→ **TASK STATEMENT**: Restate word for word the lines in the listing below, starting at the line containing "The height and width of the screenshot is (229, 428)." and ending at the line containing "Given: Click the caption scrollbar thumb", both included; leave out the rest.

── TASK DATA

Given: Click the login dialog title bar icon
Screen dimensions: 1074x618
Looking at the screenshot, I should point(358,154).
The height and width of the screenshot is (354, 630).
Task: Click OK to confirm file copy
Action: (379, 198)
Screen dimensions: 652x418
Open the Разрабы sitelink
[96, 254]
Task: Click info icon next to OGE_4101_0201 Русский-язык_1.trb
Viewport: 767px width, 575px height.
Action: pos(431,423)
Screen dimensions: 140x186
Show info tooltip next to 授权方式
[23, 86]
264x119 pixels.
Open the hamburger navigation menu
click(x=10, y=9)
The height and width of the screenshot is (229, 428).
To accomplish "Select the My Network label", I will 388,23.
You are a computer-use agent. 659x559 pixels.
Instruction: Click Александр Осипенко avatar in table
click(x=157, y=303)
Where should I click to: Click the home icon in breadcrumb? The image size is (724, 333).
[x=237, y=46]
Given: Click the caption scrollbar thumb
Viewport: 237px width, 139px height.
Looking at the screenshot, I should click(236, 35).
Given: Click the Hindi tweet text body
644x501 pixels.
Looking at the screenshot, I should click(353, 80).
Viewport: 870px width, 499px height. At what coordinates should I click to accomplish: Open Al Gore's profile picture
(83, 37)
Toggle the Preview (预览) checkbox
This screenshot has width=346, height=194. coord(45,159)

────
── TASK DATA

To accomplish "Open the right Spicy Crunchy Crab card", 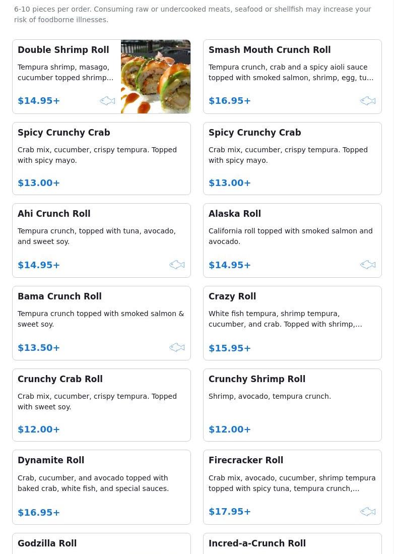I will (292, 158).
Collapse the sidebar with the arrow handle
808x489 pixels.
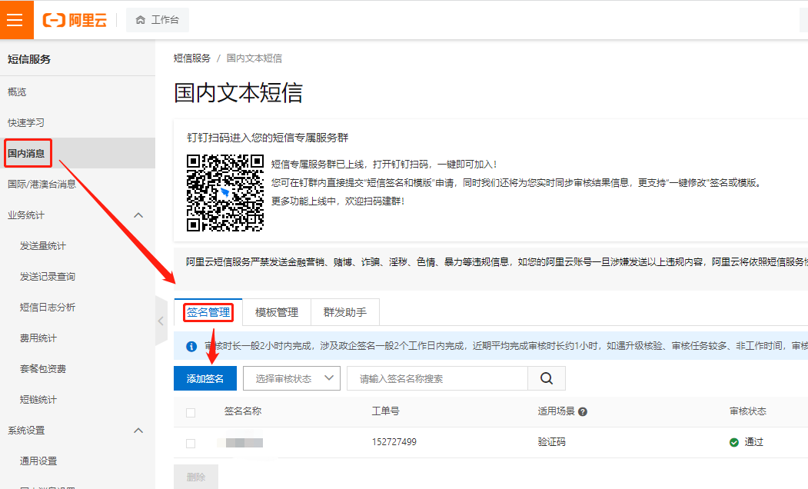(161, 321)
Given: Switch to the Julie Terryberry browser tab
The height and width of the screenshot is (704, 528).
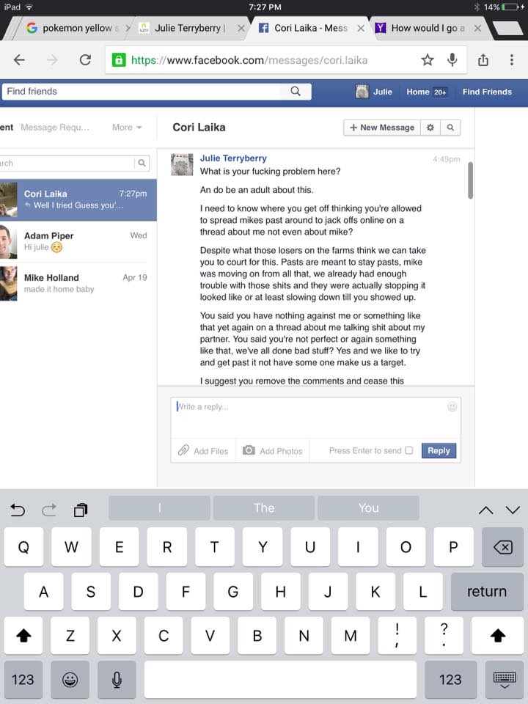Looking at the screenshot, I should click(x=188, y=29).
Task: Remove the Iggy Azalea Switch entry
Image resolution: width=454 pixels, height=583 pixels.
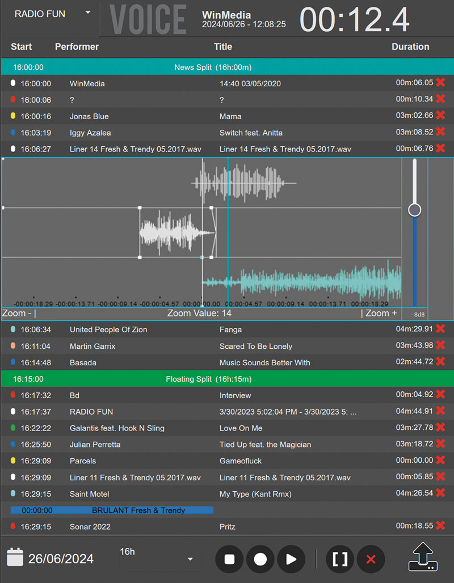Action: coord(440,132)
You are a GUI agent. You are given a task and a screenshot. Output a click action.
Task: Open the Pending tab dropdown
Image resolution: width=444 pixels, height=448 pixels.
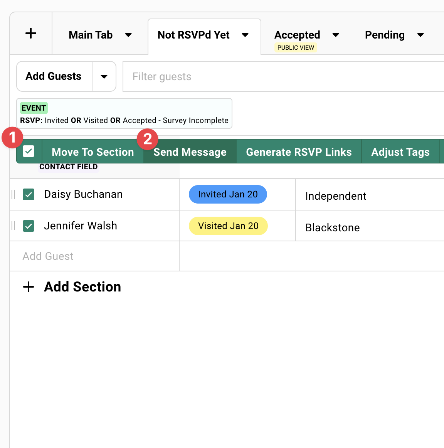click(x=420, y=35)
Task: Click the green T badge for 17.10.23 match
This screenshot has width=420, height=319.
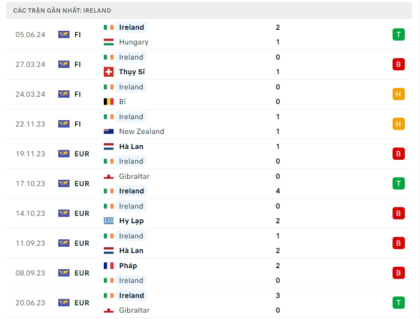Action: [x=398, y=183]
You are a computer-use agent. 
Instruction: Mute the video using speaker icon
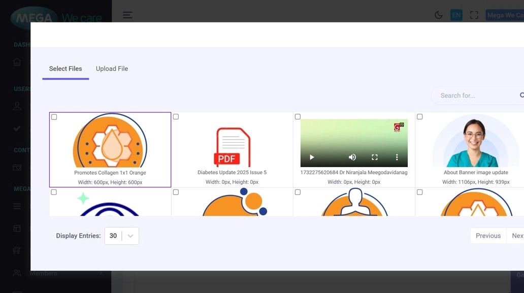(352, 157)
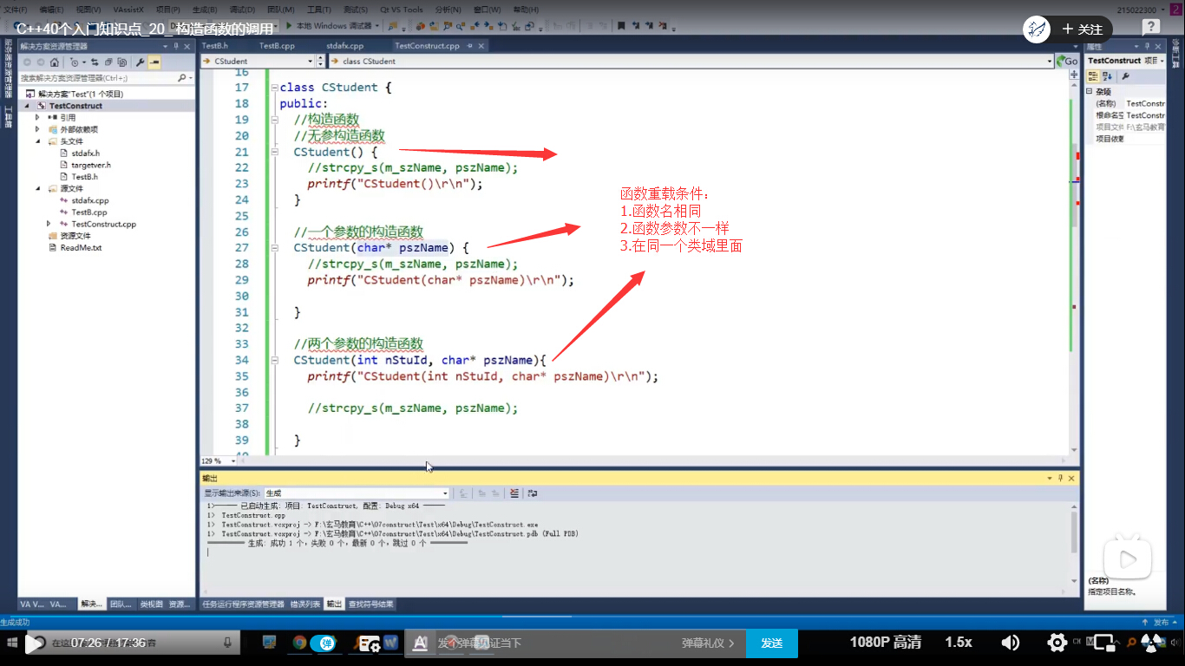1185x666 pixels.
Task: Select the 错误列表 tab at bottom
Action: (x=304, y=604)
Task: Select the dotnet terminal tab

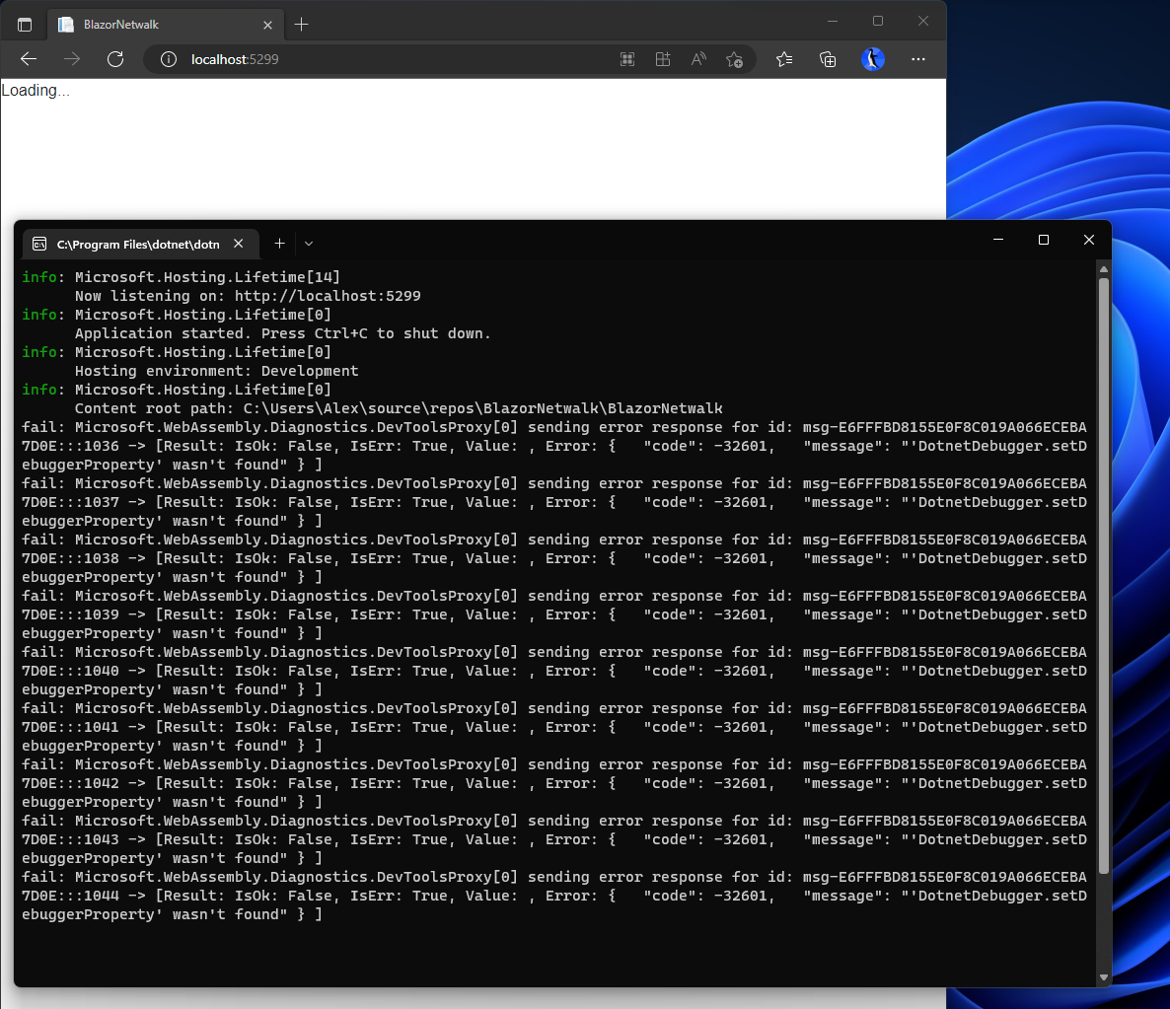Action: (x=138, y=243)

────

→ **TASK RESULT**:
The height and width of the screenshot is (229, 428).
To accomplish "Select the My Network label", I will 388,23.
You are a computer-use agent. 659x559 pixels.
Instruction: Click Александр Осипенко avatar in table
click(x=157, y=303)
Where should I click to: Click the home icon in breadcrumb? The image size is (724, 333).
[x=237, y=46]
Given: Click the caption scrollbar thumb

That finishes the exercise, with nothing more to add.